> EXERCISE REQUIREMENTS:
Look over the entries that follow and work out how many lines contain "Dubai". State the number only.

> Saved entries:

____________

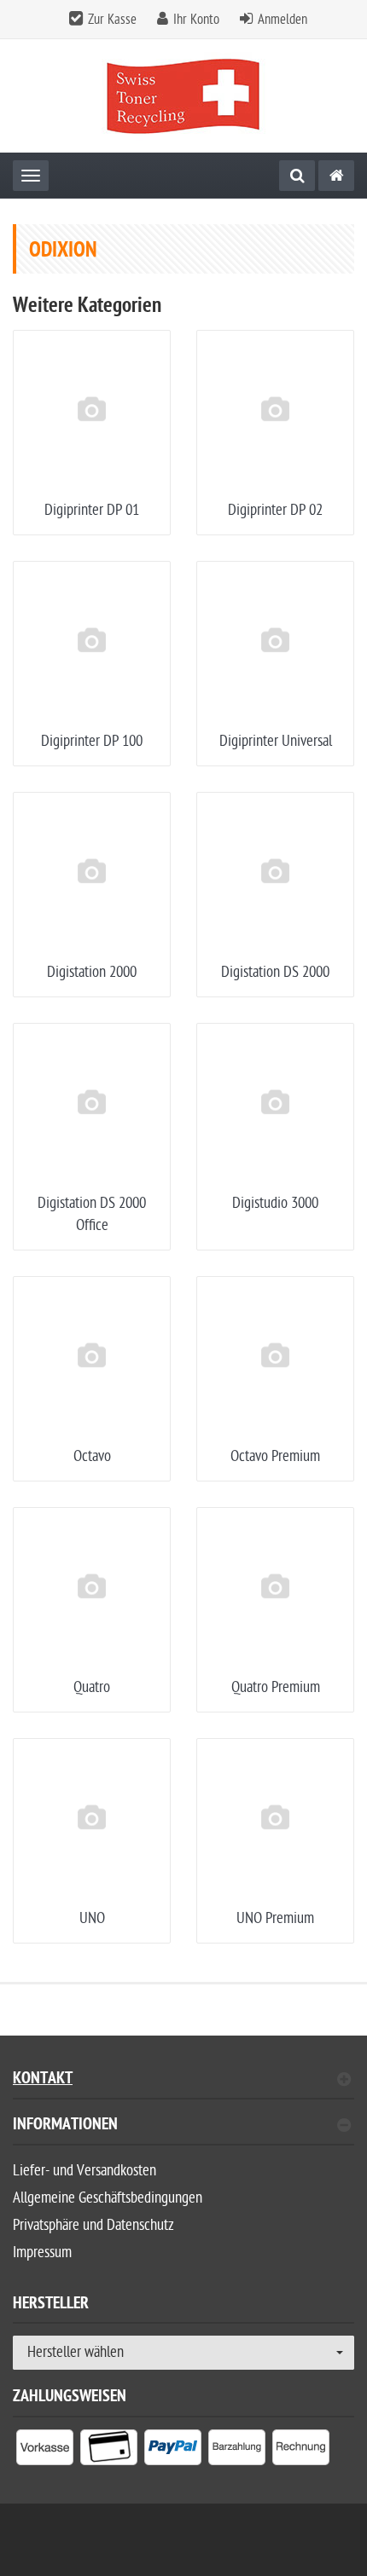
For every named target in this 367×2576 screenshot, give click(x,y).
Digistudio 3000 (275, 1203)
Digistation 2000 (92, 972)
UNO (92, 1918)
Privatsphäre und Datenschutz (93, 2225)
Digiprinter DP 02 (275, 510)
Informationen (65, 2126)
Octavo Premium (275, 1456)
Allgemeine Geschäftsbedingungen (107, 2198)
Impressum (42, 2252)
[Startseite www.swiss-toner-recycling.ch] (184, 96)
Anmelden (282, 19)
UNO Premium (275, 1918)
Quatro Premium (275, 1687)
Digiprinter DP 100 (92, 741)
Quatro (91, 1687)
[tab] (183, 2131)
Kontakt (43, 2080)
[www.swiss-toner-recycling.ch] (336, 175)
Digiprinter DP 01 (91, 510)
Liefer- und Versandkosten (84, 2171)
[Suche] (297, 175)
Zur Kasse (112, 19)
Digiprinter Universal (275, 741)
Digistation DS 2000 (275, 972)
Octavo (92, 1456)
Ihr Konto (196, 19)
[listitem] (45, 2450)
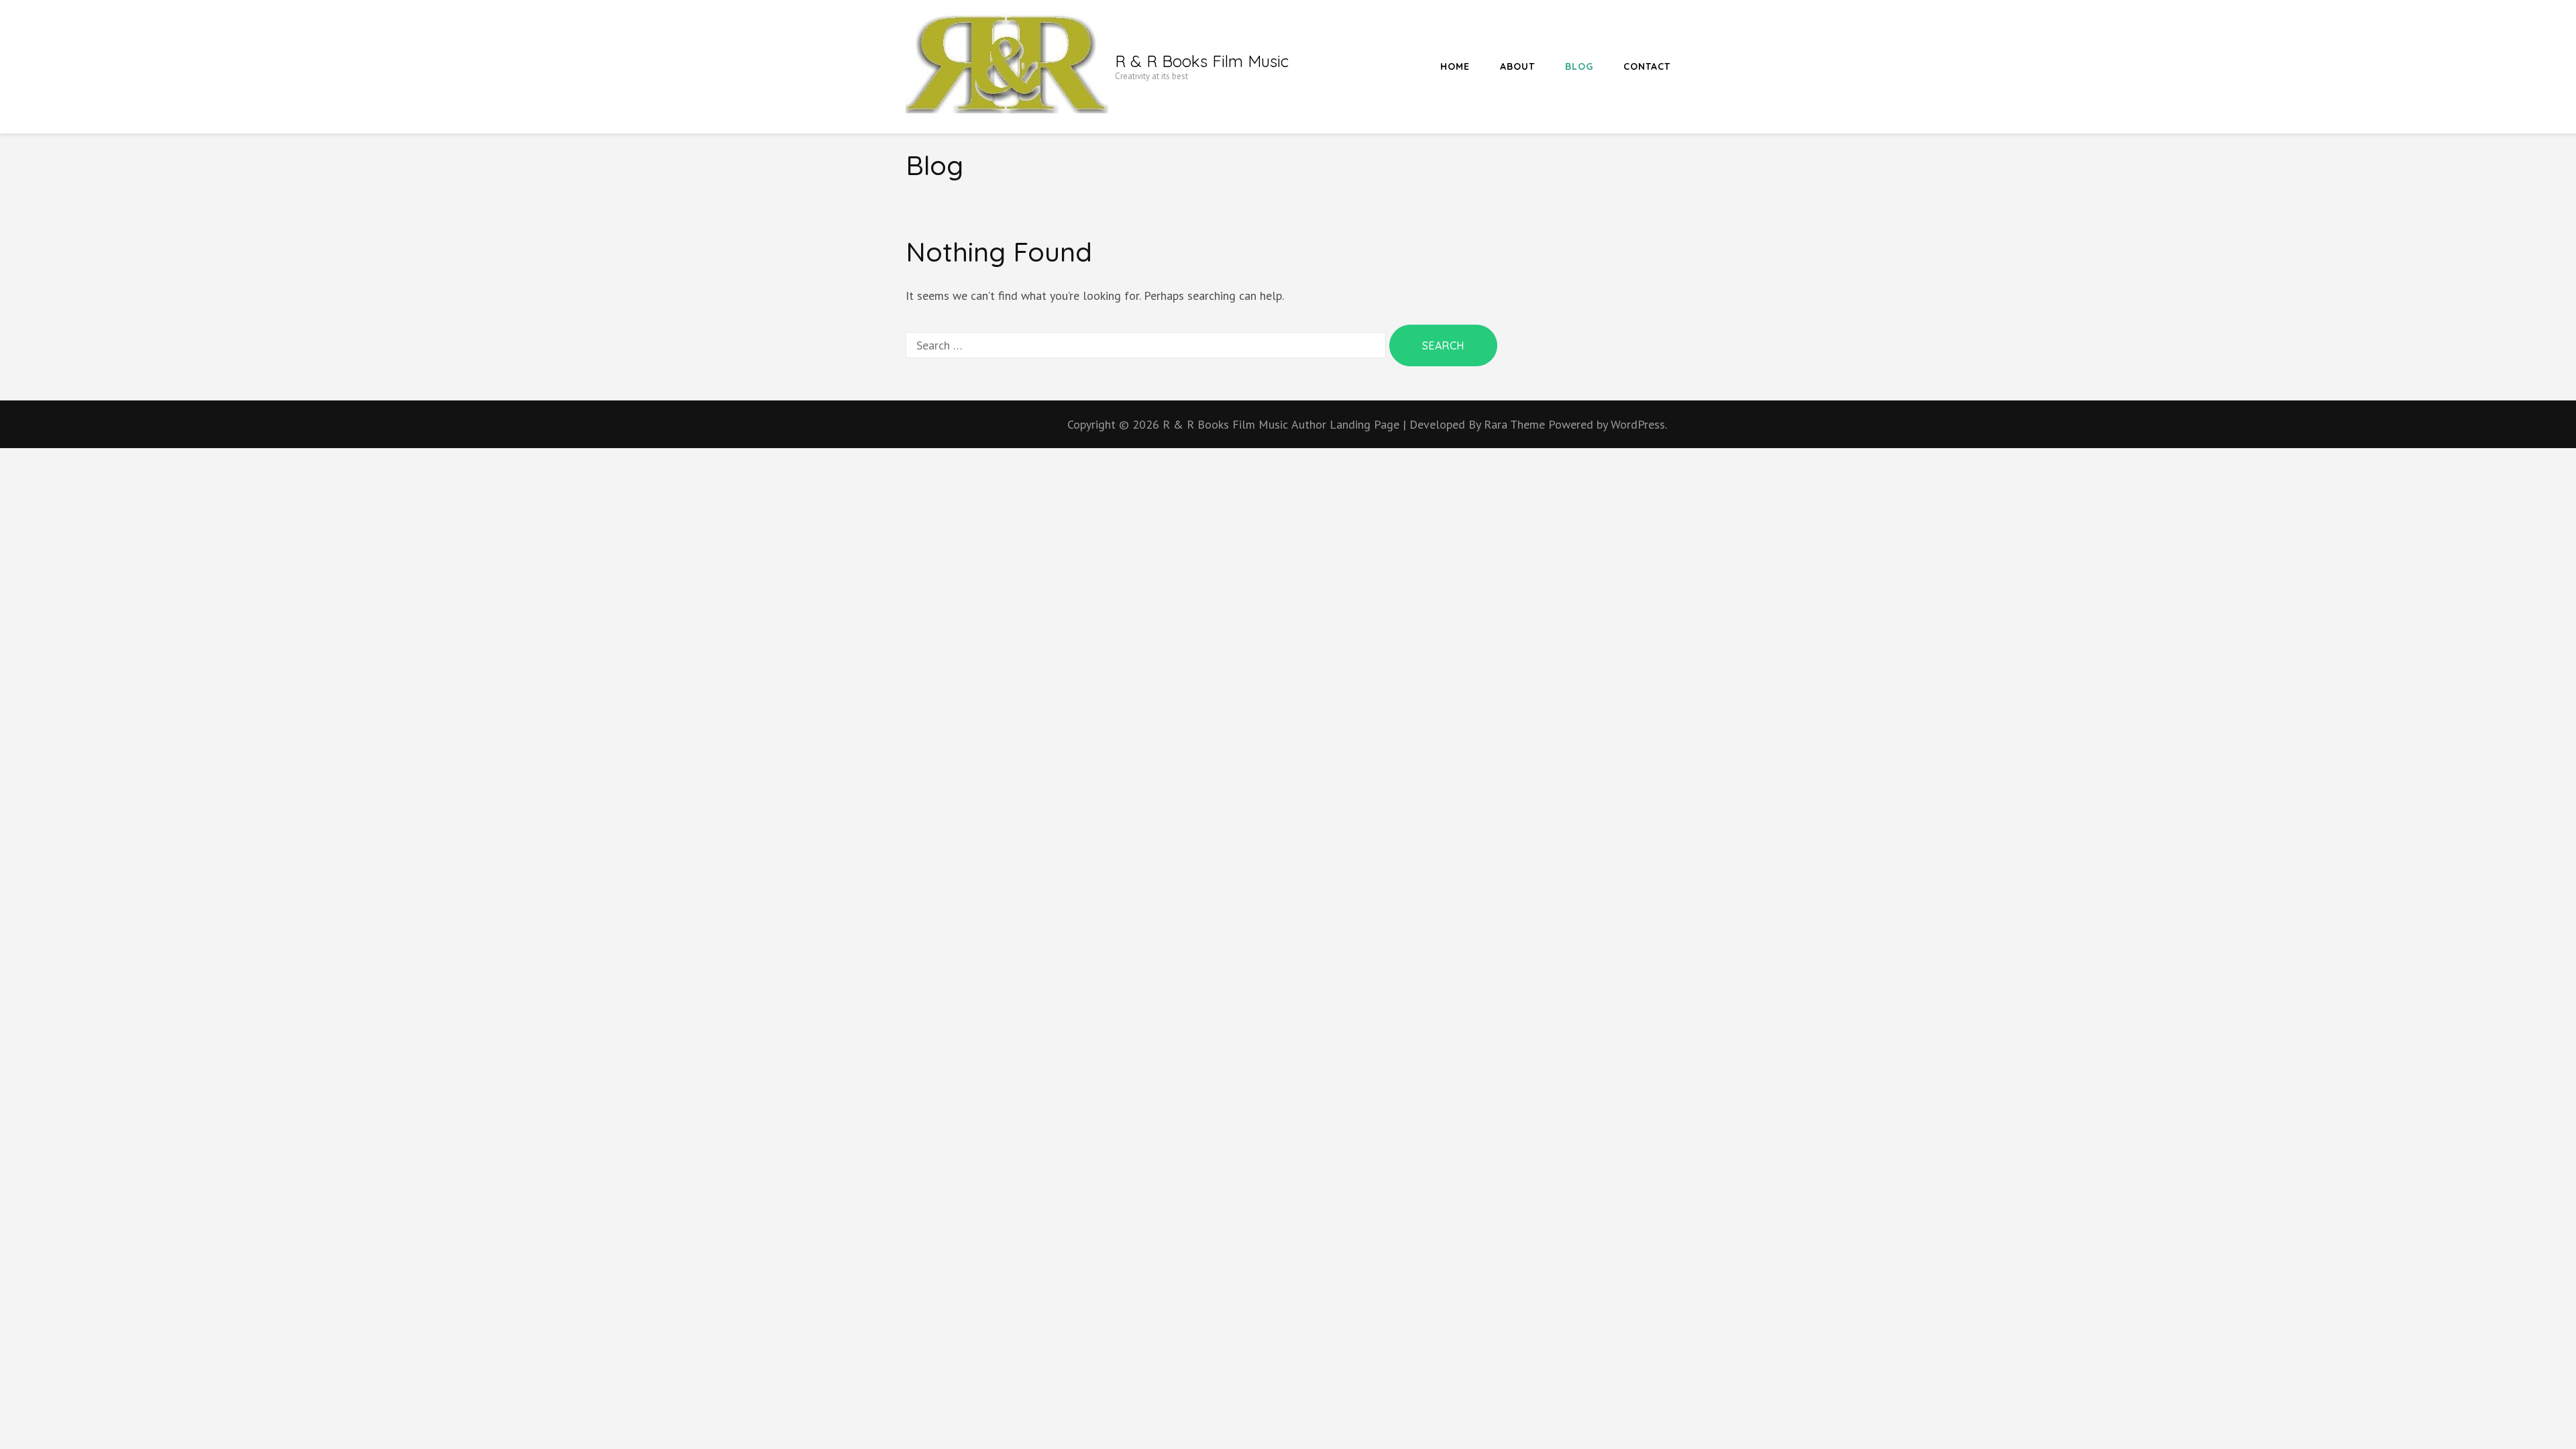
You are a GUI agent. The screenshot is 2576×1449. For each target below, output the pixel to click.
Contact (1646, 66)
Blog (1579, 66)
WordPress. (1639, 424)
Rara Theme (1516, 424)
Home (1455, 66)
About (1517, 66)
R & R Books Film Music (1202, 61)
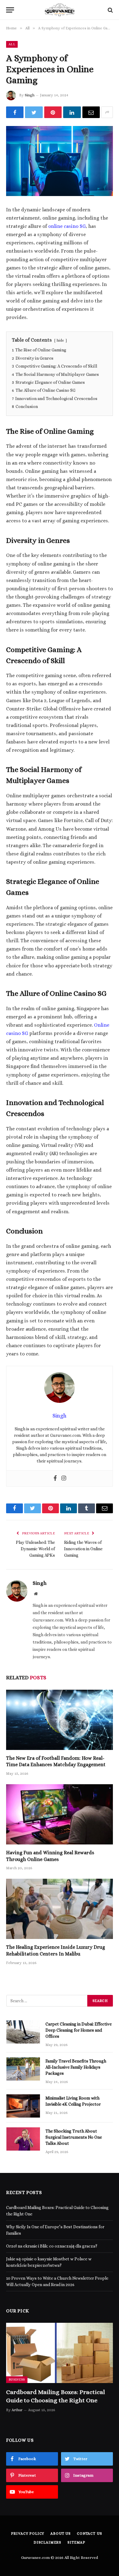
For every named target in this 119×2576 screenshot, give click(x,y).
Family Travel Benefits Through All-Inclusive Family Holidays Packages (75, 2067)
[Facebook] (55, 1478)
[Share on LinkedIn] (72, 112)
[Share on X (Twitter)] (33, 112)
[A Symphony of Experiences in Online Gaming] (59, 161)
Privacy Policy (28, 2533)
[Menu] (10, 10)
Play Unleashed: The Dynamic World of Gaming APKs (35, 1549)
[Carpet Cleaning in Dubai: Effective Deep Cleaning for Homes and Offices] (23, 2032)
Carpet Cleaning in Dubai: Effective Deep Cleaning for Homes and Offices (78, 2030)
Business (17, 2379)
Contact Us (89, 2533)
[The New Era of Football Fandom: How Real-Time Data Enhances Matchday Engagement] (59, 1720)
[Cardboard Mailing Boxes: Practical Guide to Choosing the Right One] (59, 2353)
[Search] (109, 10)
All (12, 44)
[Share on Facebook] (14, 112)
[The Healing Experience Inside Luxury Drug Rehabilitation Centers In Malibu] (59, 1909)
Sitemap (76, 2542)
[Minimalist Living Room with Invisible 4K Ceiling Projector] (23, 2106)
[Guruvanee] (59, 10)
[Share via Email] (91, 112)
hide (60, 340)
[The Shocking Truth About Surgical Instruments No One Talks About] (23, 2139)
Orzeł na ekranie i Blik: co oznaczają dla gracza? (51, 2246)
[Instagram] (64, 1478)
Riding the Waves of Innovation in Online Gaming (83, 1549)
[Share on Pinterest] (53, 112)
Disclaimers (47, 2542)
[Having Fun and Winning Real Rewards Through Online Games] (59, 1814)
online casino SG (67, 226)
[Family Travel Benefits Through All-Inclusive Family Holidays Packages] (23, 2069)
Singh (29, 95)
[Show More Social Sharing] (107, 112)
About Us (60, 2533)
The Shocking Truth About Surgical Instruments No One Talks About (73, 2137)
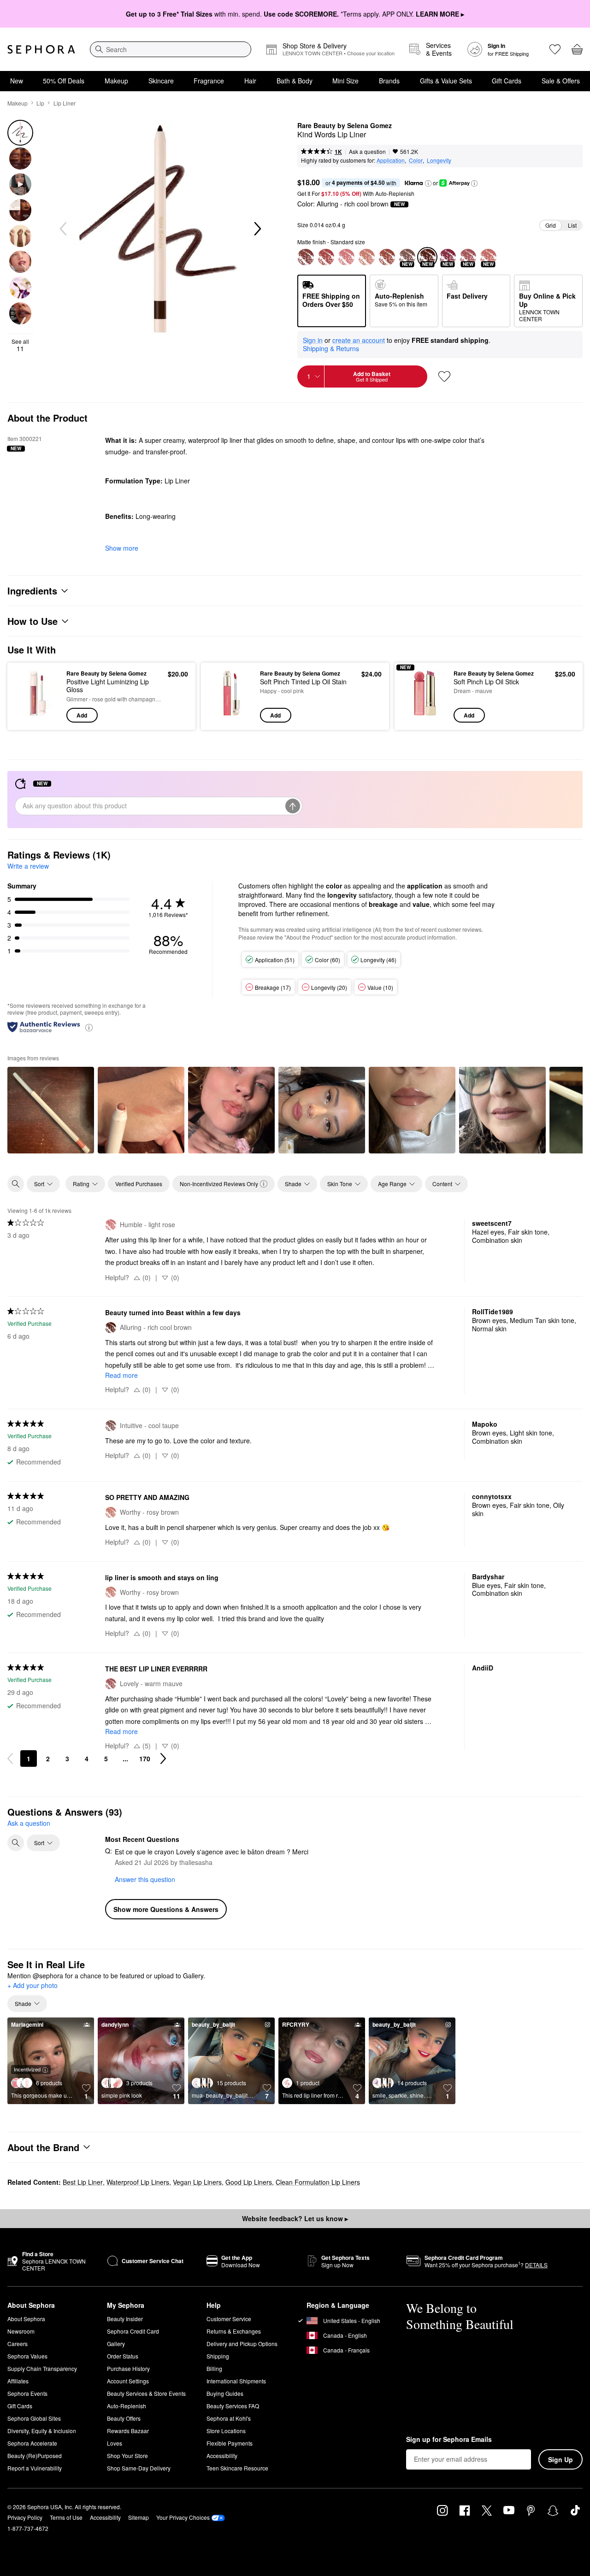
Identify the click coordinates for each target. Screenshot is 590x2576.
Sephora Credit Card (133, 2331)
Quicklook (38, 716)
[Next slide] (257, 229)
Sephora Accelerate (32, 2443)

____________

> OUTPUT BELOW:
2